討論
2024年9月19日、第5回ポスト地域学時代に考える日本の未来、日本研究の未来×日本専門家招請セミナーがズームで開催された。オンラインで約35人の聴衆が参加し、UCLA歴史学部の平野克也教授が「『国家主権』の非対称性と近代暴力の起源-近代日本を例に」という主題で発表した。発表内容は以下の通りである。
発表者はまず“Indian-ness(インディアン性)”と“Indigenous(土着衣)”という単語を言及して説明した。インディアン教育に代表されるインディアン性とは、西洋が自分の絶対的アイデンティティの可能性の絶対条件を乱す言説であり、発表者は近代化は文明が内在したインディアン性を克服化する過程だと主張した。無主地“Terra-nullius”は国民国家ではないという意味で、その構成の対義語と前提であることを話した。また、その過程が結局無主地である“Terra-nullius”が存在しない人“Homo-nullius”に変貌するようにする過程について説明した。

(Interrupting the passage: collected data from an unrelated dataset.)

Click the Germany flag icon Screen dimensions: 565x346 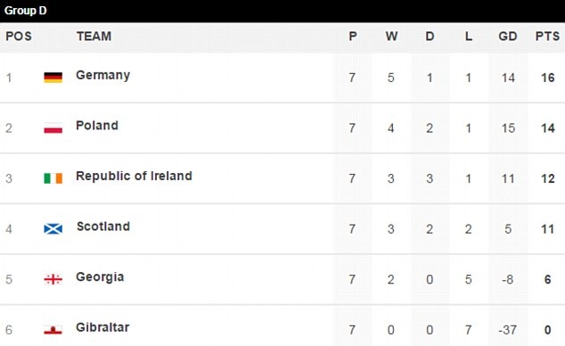53,78
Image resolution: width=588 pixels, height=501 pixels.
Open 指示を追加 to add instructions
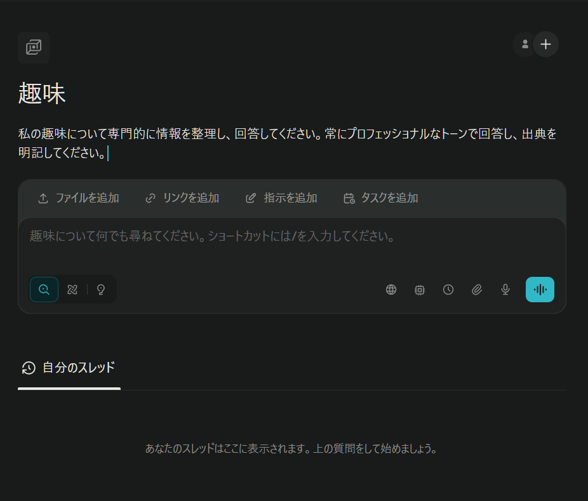(x=281, y=198)
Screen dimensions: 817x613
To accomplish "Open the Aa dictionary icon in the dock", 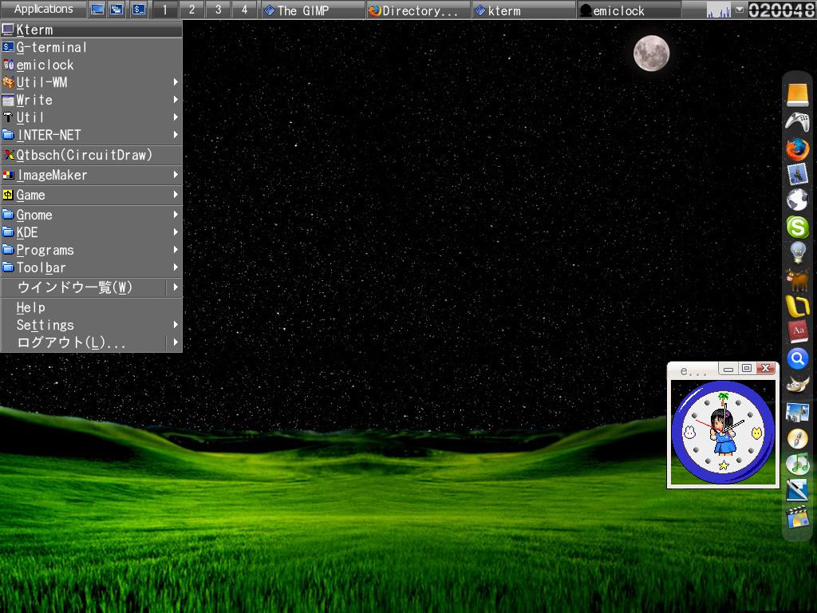I will [x=798, y=333].
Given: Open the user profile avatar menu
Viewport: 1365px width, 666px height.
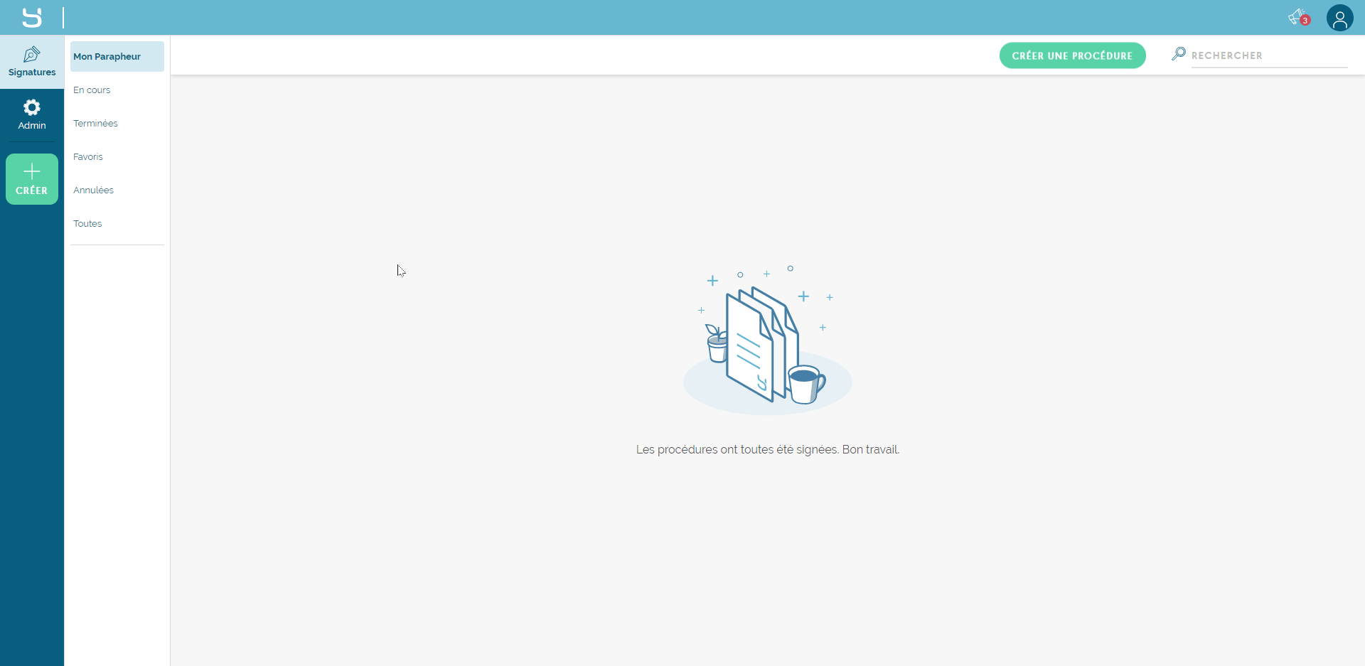Looking at the screenshot, I should [1339, 18].

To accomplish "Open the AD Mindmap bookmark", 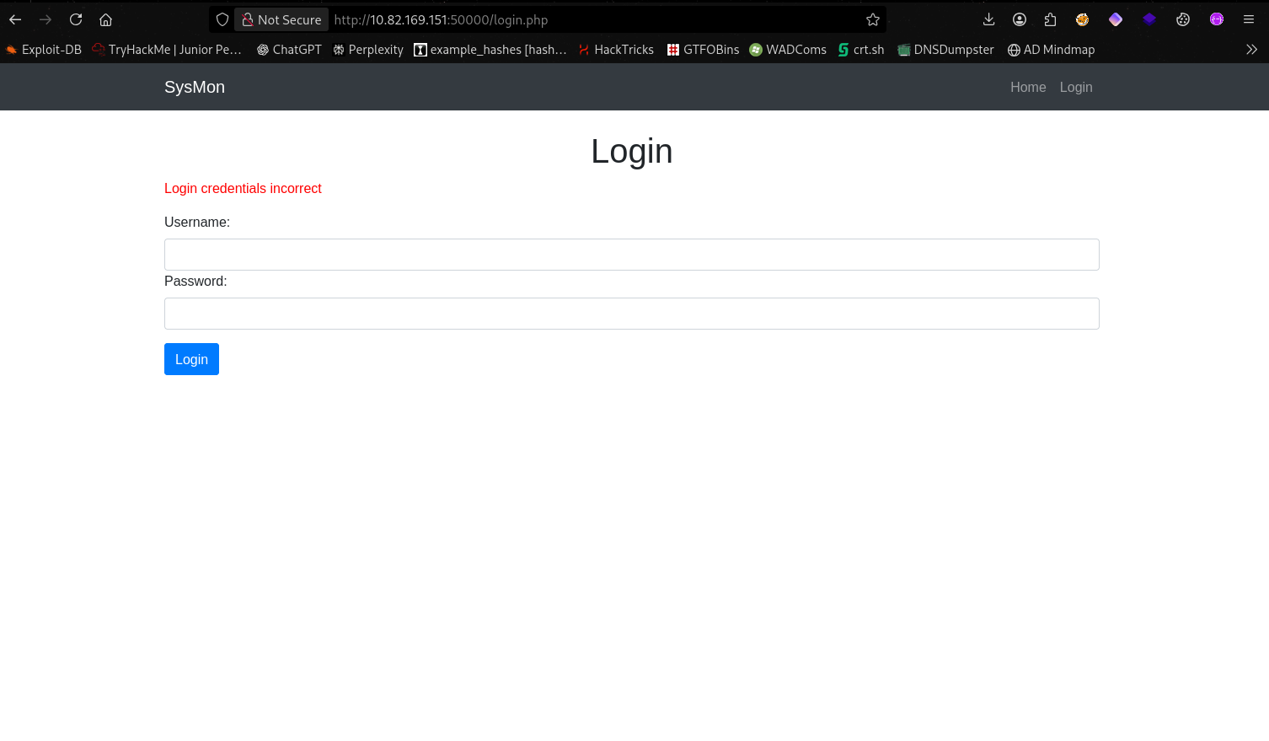I will [x=1051, y=50].

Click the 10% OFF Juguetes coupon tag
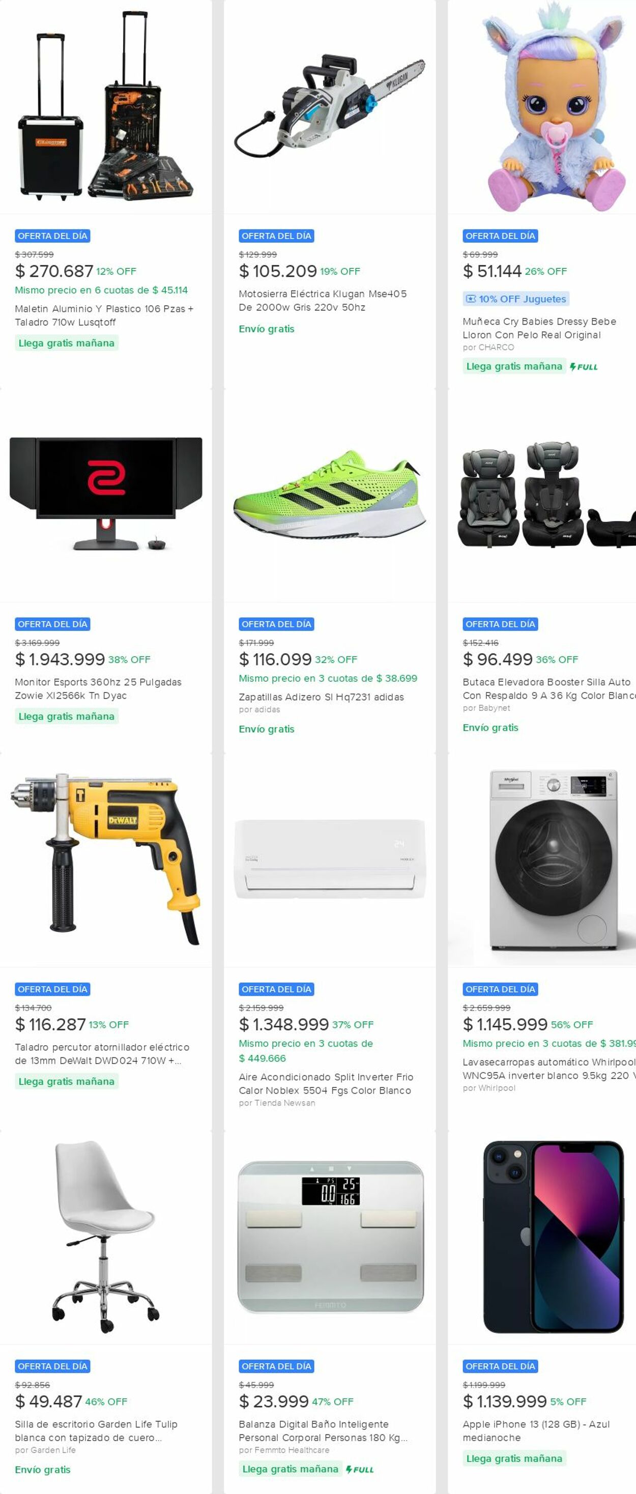[x=516, y=299]
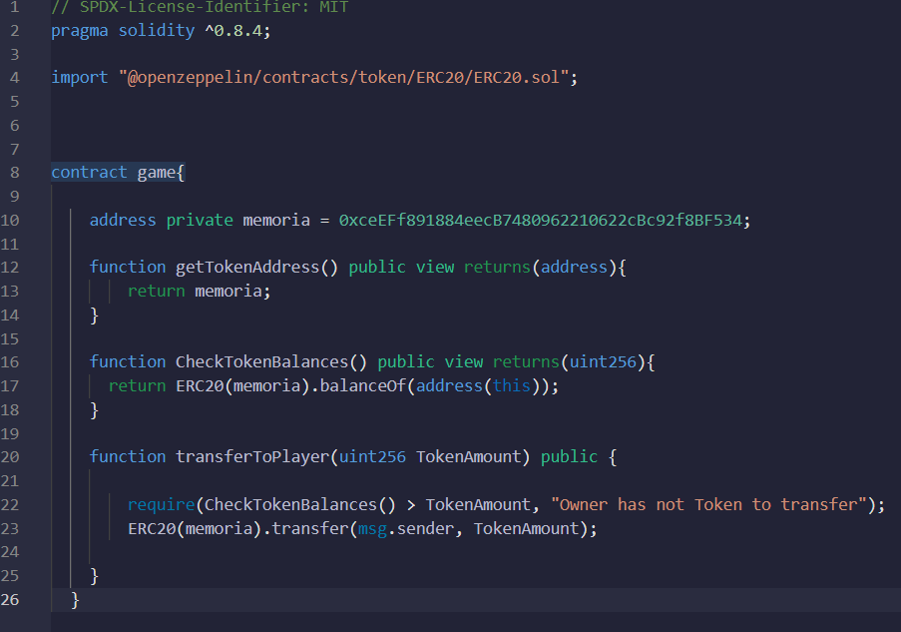Click the ERC20 cast on line 23

click(150, 528)
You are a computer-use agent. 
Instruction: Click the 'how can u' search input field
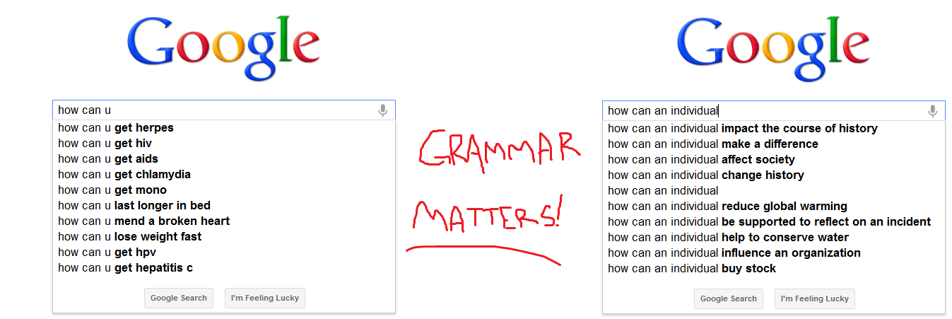pyautogui.click(x=212, y=110)
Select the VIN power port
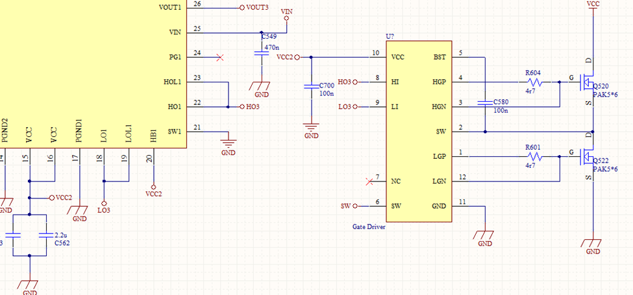 pyautogui.click(x=286, y=15)
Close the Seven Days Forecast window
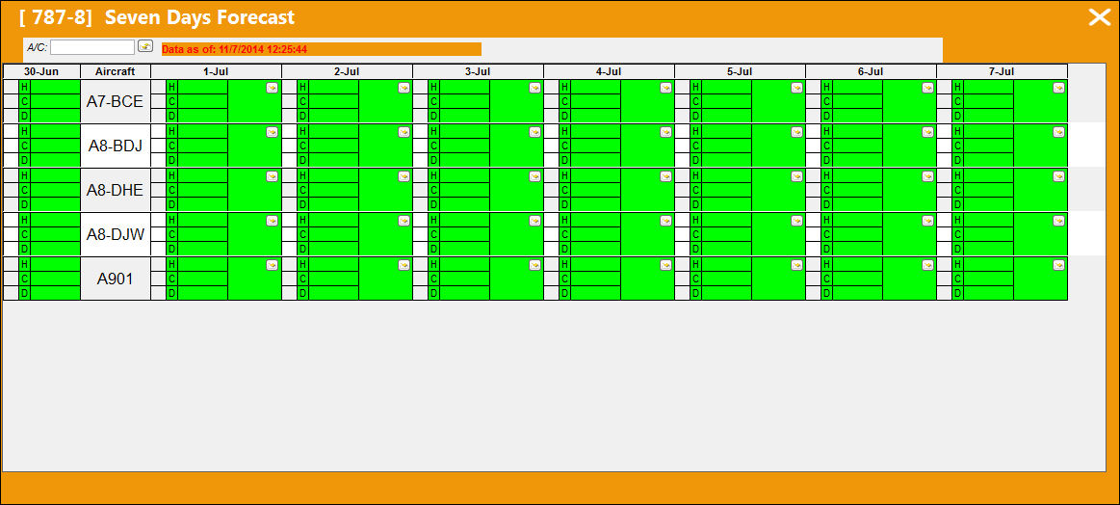This screenshot has height=505, width=1120. 1099,17
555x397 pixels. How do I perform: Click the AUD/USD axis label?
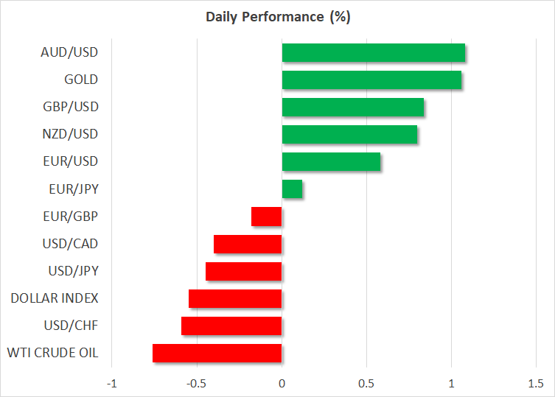click(70, 53)
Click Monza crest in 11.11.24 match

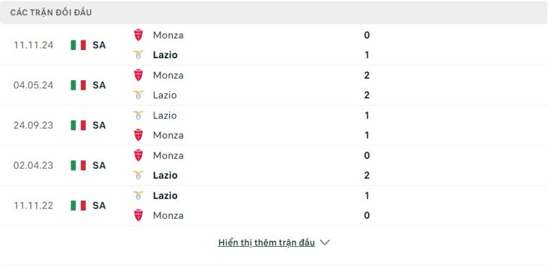click(138, 35)
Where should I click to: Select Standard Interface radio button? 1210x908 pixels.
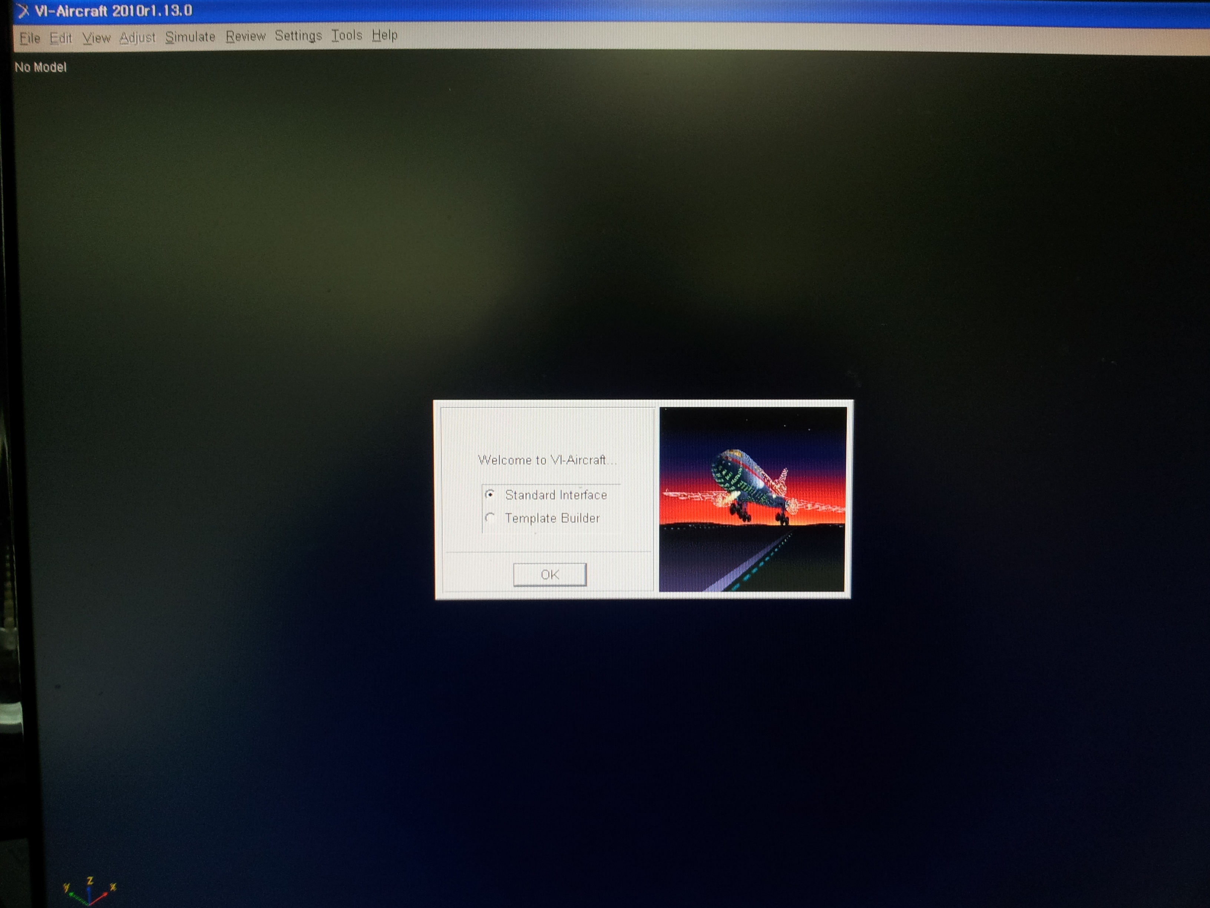(491, 495)
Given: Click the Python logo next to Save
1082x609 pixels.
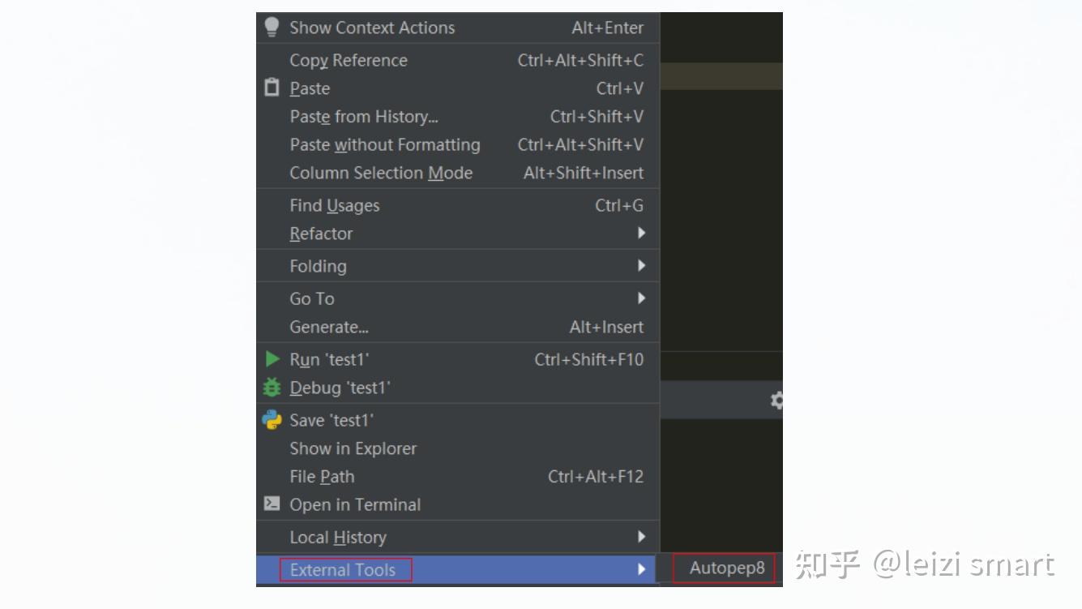Looking at the screenshot, I should (272, 420).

ウェストファリア体制はまた、三つのスペクトルで人種主義の差別化を内在していると言及し、文明国、反文明国、野蛮人、未開人に分類される範疇を説明した。また、同様にSuperhuman->human->subhumanを説明した。19世紀以後、違いが明確になった人間と非人観の間の関係にも言及し、地域はヨーロピアンキリスト教文明を人間性の普遍的基準として世界を階層化し、差別化する時に生じた概念だと力説した。
後半に帝国日本の二重意識、ポストコロニアリズム、またそれに関連する用語であるsubalternについて説明し、最後にアイヌ言語で「モシリ」という概念を提示し、知識体系自体を脱植民地化することを主張した。
発表が終わった後は質疑応答が続いた。質問はポストコロニアリズム、新しい基準に合わせた地域の再境界化、「モシリ」に関する質問などがあった。